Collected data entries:
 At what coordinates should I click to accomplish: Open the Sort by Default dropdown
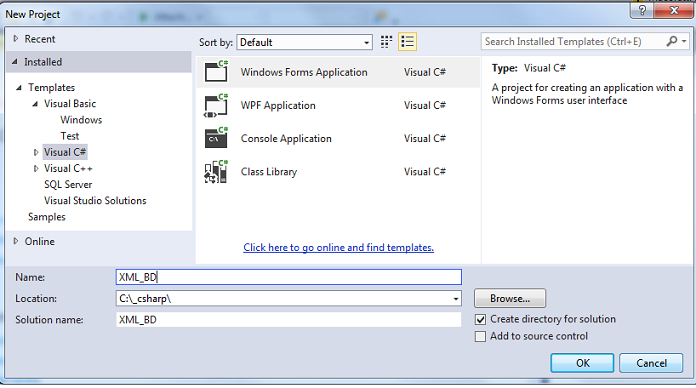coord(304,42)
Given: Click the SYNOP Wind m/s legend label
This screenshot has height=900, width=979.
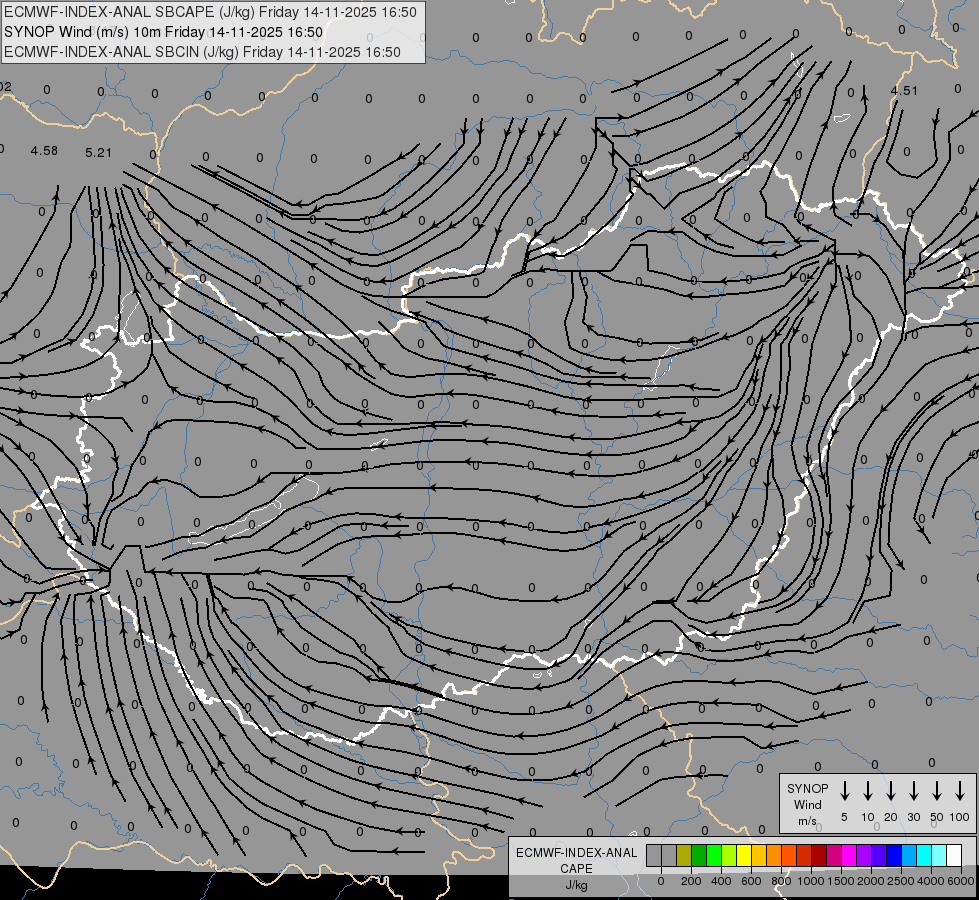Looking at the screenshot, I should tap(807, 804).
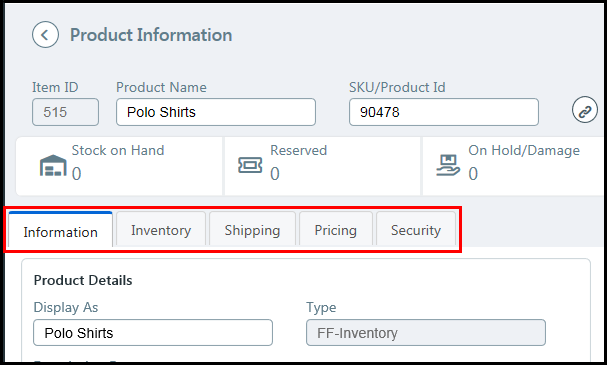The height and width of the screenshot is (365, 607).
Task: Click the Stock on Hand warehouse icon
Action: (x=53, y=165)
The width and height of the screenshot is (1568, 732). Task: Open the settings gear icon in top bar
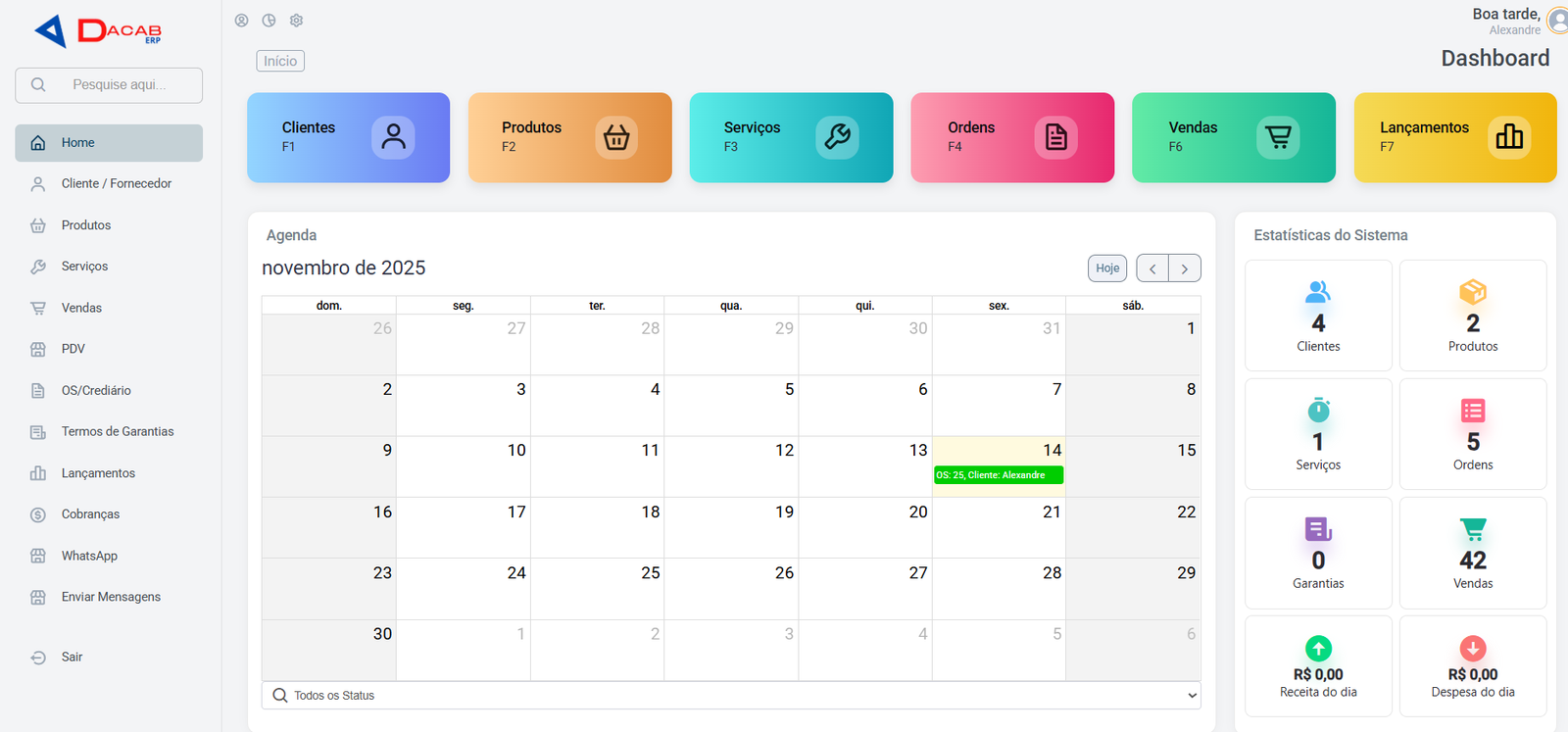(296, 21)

### What needs to be done
The reply must consist of the records, repeated exactly, minus any images.

### Written reply
 At what coordinates should I click to accomplish: Open the Sort by Default dropdown
coord(304,42)
Given: Click the SYNOP Wind m/s legend label
This screenshot has height=900, width=979.
Looking at the screenshot, I should tap(807, 804).
The height and width of the screenshot is (365, 607).
Task: Click the Stock on Hand warehouse icon
Action: (x=53, y=165)
The width and height of the screenshot is (1568, 732). Task: Open the settings gear icon in top bar
(296, 21)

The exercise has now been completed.